WHAT YOU WILL DO:
Only the last stretch of the records is wanted: restate word for word the line with "Select the 2021 tick label" and every line after it.

Stored records:
+ + + + +
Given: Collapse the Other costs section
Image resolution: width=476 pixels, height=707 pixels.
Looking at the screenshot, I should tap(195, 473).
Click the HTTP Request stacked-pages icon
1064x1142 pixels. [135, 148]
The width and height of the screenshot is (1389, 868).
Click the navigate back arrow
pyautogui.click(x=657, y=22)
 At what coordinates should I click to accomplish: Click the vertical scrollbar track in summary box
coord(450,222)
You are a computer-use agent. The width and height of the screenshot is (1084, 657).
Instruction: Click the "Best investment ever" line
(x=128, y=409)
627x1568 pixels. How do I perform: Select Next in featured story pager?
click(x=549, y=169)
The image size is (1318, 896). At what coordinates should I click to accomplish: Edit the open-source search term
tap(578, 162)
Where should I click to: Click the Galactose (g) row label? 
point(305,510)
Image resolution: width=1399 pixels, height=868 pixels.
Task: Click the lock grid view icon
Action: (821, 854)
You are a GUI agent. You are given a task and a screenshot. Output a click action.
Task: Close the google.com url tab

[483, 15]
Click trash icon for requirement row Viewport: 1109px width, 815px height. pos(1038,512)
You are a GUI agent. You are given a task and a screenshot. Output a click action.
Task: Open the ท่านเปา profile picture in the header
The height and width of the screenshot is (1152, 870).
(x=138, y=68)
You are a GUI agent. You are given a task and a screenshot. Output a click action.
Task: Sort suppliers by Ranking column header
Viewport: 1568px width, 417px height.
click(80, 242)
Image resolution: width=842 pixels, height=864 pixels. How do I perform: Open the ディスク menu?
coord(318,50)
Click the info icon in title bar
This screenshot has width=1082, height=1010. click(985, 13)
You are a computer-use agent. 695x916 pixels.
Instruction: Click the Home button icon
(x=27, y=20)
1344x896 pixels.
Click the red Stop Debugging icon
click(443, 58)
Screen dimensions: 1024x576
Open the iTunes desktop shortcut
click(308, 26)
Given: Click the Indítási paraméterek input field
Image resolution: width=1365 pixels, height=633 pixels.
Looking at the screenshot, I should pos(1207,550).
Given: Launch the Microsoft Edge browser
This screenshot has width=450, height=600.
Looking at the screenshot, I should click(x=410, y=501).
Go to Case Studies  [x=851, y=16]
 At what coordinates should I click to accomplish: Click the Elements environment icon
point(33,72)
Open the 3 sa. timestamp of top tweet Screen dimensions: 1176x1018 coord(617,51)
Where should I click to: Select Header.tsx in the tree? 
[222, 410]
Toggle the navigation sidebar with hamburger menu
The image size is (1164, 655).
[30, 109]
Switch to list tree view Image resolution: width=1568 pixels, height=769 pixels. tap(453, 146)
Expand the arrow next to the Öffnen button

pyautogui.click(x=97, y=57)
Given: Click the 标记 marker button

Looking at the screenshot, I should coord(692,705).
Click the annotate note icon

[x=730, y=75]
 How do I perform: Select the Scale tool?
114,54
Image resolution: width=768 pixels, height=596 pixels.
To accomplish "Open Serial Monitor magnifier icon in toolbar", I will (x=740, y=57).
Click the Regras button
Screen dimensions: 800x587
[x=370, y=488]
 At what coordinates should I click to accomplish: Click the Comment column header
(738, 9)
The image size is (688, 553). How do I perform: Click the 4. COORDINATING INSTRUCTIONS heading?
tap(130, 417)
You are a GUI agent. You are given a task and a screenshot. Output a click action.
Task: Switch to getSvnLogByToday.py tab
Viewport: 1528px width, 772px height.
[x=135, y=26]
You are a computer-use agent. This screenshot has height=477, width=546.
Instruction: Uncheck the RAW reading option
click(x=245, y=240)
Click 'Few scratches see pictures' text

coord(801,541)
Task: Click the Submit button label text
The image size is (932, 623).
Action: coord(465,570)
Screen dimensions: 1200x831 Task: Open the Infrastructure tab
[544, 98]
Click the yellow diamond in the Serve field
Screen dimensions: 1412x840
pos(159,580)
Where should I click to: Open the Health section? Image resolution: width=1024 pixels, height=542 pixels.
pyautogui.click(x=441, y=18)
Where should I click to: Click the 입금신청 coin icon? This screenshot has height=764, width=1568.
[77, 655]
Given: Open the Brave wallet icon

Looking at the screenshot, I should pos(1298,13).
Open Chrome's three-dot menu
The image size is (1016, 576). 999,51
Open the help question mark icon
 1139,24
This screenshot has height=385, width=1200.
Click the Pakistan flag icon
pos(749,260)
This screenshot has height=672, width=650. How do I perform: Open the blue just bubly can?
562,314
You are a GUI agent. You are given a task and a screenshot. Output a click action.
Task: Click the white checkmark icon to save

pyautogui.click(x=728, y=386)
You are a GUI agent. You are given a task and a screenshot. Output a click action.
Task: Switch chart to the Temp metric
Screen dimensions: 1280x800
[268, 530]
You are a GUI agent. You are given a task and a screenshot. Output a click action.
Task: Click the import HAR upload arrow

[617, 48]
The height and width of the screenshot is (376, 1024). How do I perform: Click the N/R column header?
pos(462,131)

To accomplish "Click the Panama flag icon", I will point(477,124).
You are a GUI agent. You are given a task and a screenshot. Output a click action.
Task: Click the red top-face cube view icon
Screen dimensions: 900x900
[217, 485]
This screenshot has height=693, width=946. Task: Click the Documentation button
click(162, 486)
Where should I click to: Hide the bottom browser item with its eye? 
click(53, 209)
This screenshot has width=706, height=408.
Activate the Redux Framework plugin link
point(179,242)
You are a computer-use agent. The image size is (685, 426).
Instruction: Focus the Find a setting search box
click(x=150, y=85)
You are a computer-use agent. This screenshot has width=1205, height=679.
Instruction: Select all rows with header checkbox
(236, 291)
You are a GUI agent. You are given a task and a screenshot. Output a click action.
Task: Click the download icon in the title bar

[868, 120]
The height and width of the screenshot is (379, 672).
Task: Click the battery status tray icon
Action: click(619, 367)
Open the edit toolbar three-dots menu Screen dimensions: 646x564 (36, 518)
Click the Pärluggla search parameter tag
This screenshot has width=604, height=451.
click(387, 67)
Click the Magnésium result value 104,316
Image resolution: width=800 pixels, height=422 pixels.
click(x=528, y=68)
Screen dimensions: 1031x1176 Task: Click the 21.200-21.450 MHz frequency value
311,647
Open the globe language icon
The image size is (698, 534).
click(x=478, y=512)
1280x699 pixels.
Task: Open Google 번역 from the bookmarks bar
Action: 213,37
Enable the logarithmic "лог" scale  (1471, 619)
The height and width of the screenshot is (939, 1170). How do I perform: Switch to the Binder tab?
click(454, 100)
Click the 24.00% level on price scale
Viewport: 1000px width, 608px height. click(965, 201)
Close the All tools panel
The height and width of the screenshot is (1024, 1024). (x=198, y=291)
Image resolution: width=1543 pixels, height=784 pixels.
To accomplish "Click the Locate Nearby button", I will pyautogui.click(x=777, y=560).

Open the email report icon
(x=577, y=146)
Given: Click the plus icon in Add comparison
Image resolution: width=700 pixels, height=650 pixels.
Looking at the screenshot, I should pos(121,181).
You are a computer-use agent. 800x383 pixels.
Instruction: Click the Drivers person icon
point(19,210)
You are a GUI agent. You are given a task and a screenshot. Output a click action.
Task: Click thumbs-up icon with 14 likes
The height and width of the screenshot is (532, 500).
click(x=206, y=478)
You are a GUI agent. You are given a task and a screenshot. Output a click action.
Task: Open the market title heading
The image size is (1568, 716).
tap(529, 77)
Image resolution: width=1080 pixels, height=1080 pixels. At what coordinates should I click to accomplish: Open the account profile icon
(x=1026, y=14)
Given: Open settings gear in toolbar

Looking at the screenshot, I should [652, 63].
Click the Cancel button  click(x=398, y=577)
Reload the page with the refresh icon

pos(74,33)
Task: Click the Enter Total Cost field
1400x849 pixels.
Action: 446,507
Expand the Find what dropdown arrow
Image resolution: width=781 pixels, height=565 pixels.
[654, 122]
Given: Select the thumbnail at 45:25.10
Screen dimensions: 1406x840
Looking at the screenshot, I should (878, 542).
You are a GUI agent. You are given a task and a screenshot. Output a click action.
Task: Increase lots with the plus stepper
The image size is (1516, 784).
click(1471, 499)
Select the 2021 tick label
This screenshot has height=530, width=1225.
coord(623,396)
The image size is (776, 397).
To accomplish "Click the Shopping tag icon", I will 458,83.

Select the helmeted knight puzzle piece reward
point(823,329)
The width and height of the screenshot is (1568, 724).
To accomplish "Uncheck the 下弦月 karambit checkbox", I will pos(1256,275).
+ + + + +
SOLUTION:
Select the 2021 tick label
This screenshot has height=530, width=1225.
coord(623,396)
The image size is (776, 397).
To accomplish "Click the Shopping tag icon", I will 458,83.

Select the helmeted knight puzzle piece reward
point(823,329)
The width and height of the screenshot is (1568, 724).
To accomplish "Uncheck the 下弦月 karambit checkbox", I will pos(1256,275).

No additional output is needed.